Jak pozostać dorosłym
Opisanie całego naszego coachingu wymagałoby książki (którą właśnie piszę), ale oto kilka pomocnych kroków pierwszej pomocy:
Nie ma zmiany bez świadomości. Zwróć uwagę i potwierdź to, co czujesz, zamiast unikać tego lub ignorować.
Uznaj, że pomimo tego, że są silne, te uczucia prawdopodobnie nie są realistyczne.
Przypomnij sobie: "Te uczucia są reakcją na przeszłość, a nie na teraźniejszość".
Zadaj sobie pytanie: "Kogo lub co przypomina mi ta osoba/sytuacja? W jakim wieku czuję się emocjonalnie?"
Przypomnij sobie: "To nie jest ta sama osoba ani ta sama sytuacja. Jestem teraz dorosły i wiele się nauczyłem od czasu, gdy byłem dzieckiem. To, co działało w mojej rodzinie, prawdopodobnie nie zadziała teraz".
Zastanów się, co byłoby dorosłym i dojrzałym zachowaniem w danej sytuacji.

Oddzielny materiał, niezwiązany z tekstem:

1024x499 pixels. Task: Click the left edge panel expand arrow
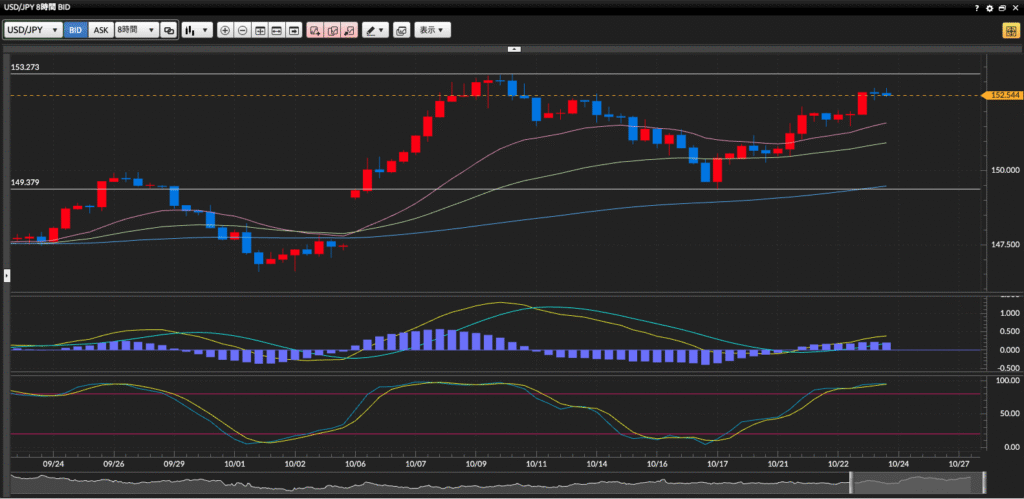[x=6, y=273]
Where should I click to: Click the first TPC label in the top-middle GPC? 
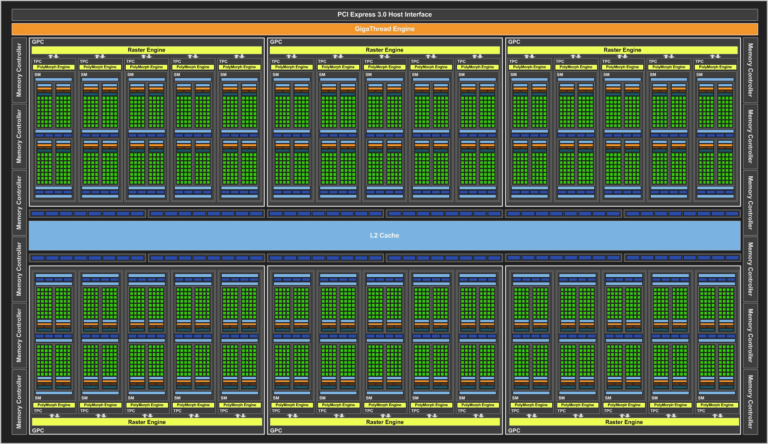[x=275, y=60]

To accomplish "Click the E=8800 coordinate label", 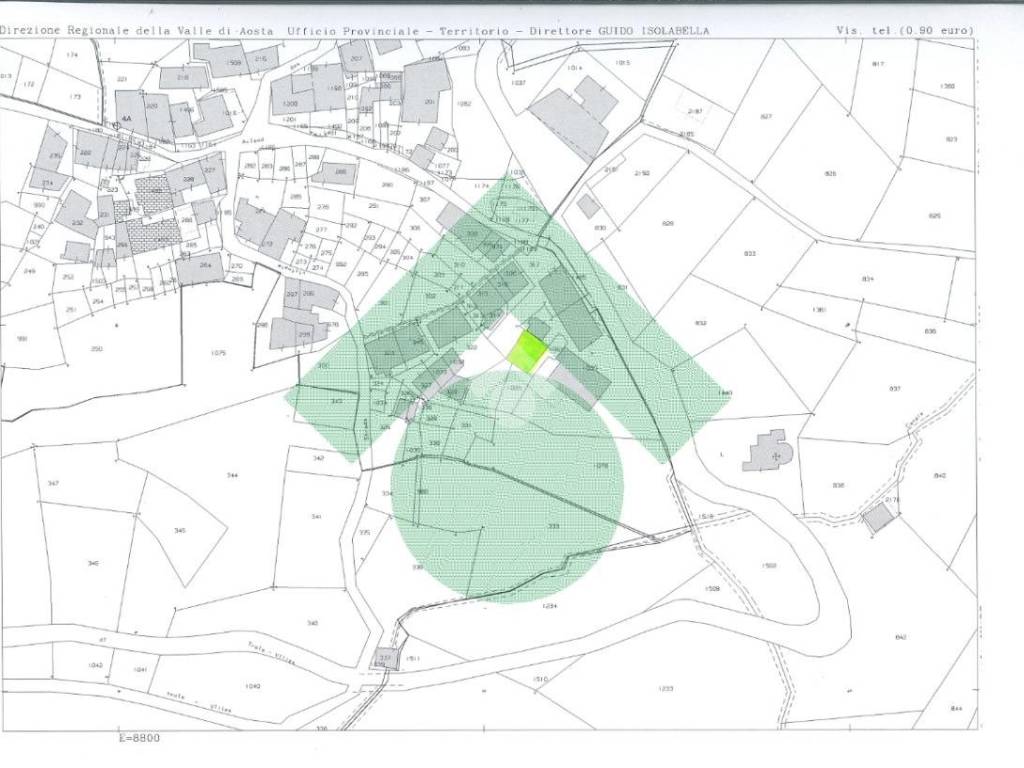I will click(138, 738).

Większość z nas boi się własnych emocji bardziej niż czegokolwiek innego i automatycznie próbuje uciec i porzucić siebie w chwilach intensywnego dyskomfortu emocjonalnego. Jeśli dorosłe zachowanie wymaga zrobienia czegoś, co cię przeraża, zwróć uwagę na to, by być dla siebie życzliwym i wspierającym podczas radzenia sobie ze strachem i innymi nieprzyjemnymi emocjami. Zamiast bić się lub próbować uciec, porozmawiaj ze sobą tak, jak zrobiłby to troskliwy i współczujący rodzic lub przyjaciel.
Nawet jeśli nie poradziłeś sobie z sytuacją idealnie (co prawdopodobnie miało miejsce), doceń wysiłek, jaki w to włożyłeś i rozpoznaj, czego się dzięki temu nauczyłeś. Uznaj, że byłeś w stanie poradzić sobie z dyskomfortem i że za każdym razem w przyszłości będzie to łatwiejsze i będziesz wiedział jeszcze lepiej. W razie potrzeby zapewnij sobie wsparcie emocjonalne.

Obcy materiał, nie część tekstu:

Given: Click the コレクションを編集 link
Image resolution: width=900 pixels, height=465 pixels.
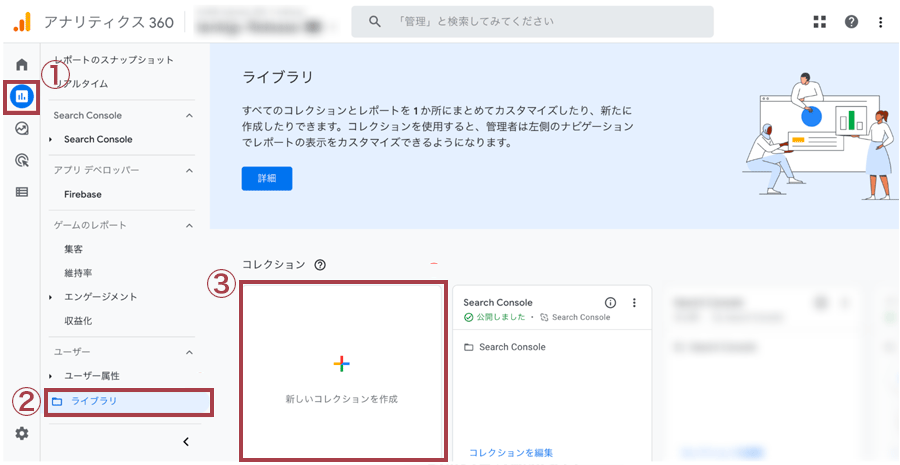Looking at the screenshot, I should pos(510,453).
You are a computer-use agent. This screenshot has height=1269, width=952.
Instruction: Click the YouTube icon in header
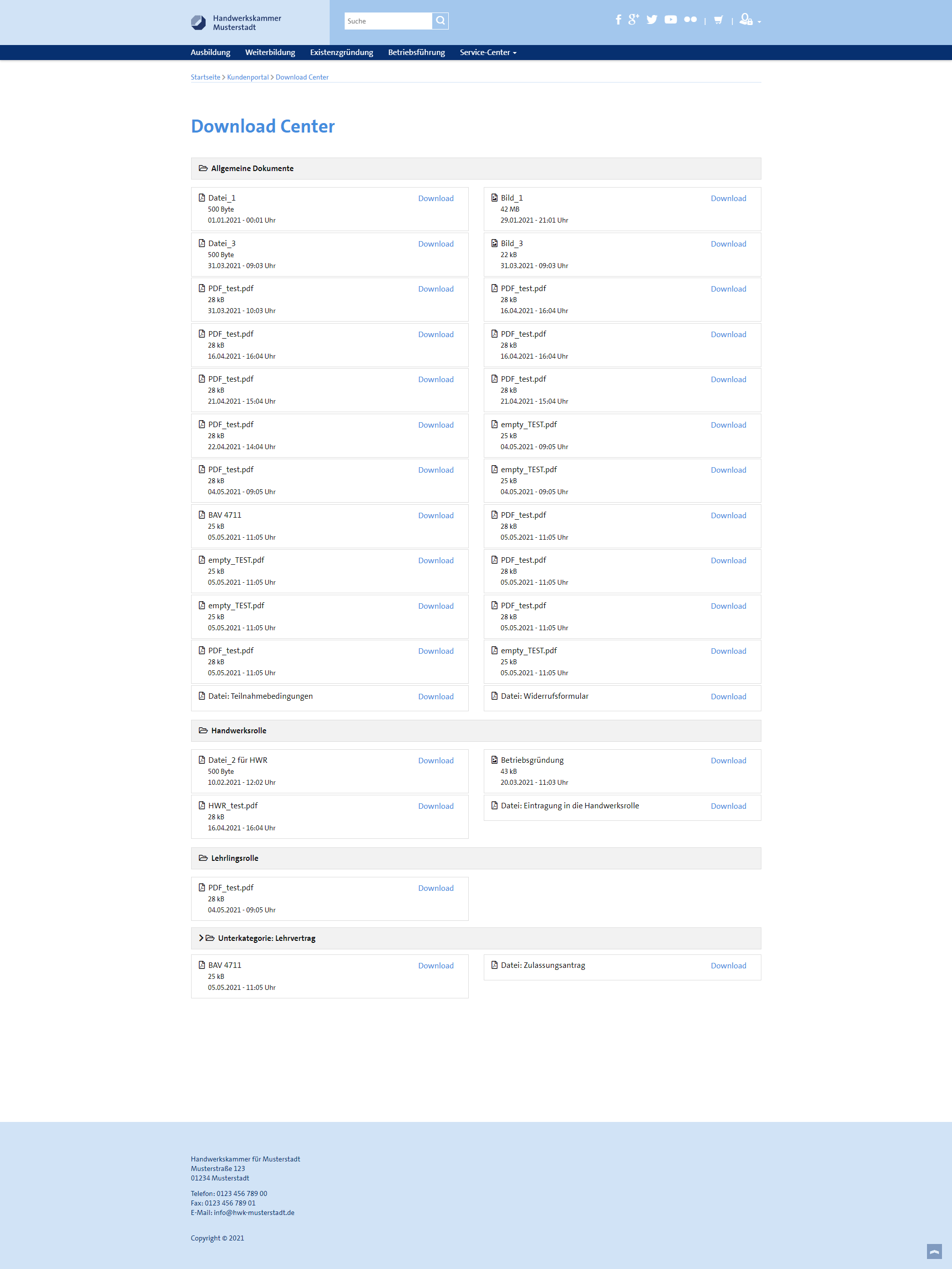670,20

Jestem trenerem Integracyjnego Coachingu Systemowego i nauczycielem edukacji specjalnej. Prowadziłem warsztaty i wykłady w 10 krajach i pomogłem setkom ludzi w ponad 20 krajach na 5 kontynentach (online i offline) znaleźć rozwiązania dla ich wzorców emocjonalnych. Napisałem książkę "Dojrzałość emocjonalna w życiu codziennym" i powiązaną z nią serię zeszytów ćwiczeń.
Niektórzy ludzie pytają mnie, czy wykonuję również pracę z ciałem, taką jak masaż? Niestety, jedynym rodzajem masażu, jaki mogę wykonać, jest wcieranie soli w rany.
Tylko żartuję. W rzeczywistości jestem bardzo delikatny. Przez większość czasu.